There are a multitude of fashion news sites on the web that compete to provide up to date news on emerging designers, trends, sales and the hottest stores and boutiques to find collections. Fashion site Refinery29 has an different take on this model; the site hopes to provide hyperlocal fashion news to U.S. cities. Refinery29 has just raised seed funding (the startup declines to name how much, but says it is a “sub $1 million round” (closer to $500,000) from a pool of angel investors, including Ramesh Haridas, Mark Mitchell and Jim Yang.
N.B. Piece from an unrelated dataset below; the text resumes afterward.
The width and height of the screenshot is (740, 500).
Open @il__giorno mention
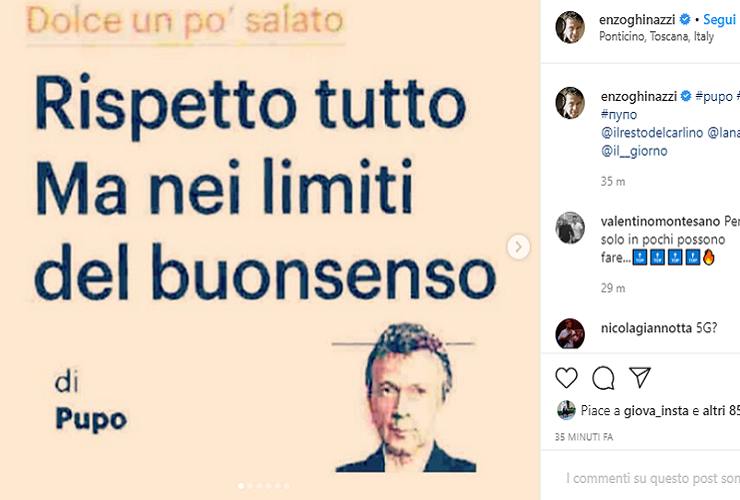(x=634, y=151)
The site is essentially DailyCandy meets Style.com. Refinery29 offers news on fashion trends, independent designers, beauty secrets, and more. For example, Refinery29 has been offering analysis and coverage of New York Fashion Week, breaking out the hot trends from the various shows. Plus, the site offers advice on where to find the best deals; featuring news of local and online sample sales, and special offers. Refinery29, which currently has a local site for New York fashion, also holds its own “sample sales” in the particular city to feature collections of local designers and boutiques that are marked down by often 50 to 60 percent.
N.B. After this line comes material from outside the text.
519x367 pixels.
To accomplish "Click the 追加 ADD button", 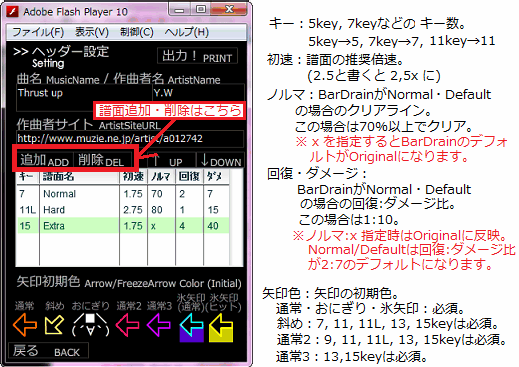I will coord(44,160).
The new funding will be used to expand to other cities; with Refinery launching hyperlocal sites in Los Angeles, San Francisco, and Chicago this year. The site will also be using the funding to launch an e-commerce offering within its site, so Refinery can sell many of the fashion designs that it writes about. There’s a ton of potential in fashion content sites using e-commerce to both monetize and boost offerings; Conde Nast’s Lucky Magazine has a similar strategy.
Patrick Yee, Refinery29’s Business Development chief, tells me that the New York-centric site is seeing one million visits per month (650,000 unique visitors) and and pulled in $1.4 million in revenue in 2009 from events and advertising. Yee himself is no stranger to online shopping sites, his startup Shopflick was acquired by media network Sugar Inc.
Of course, Refinery29 will face competition from a variety of fronts, including from Vogue’s Style.com and other online fashion magazines. From the hyperlocal standpoint, Refinery will compete with city’s local magazine’s fashion coverage. For example, New York Magazine offers detailed coverage of the New York fashion scene; as does San Francisco’s 7X7. But Refinery’s strategy of e-commerce and local shopping events is compelling and could help differentiate the site from its competitors.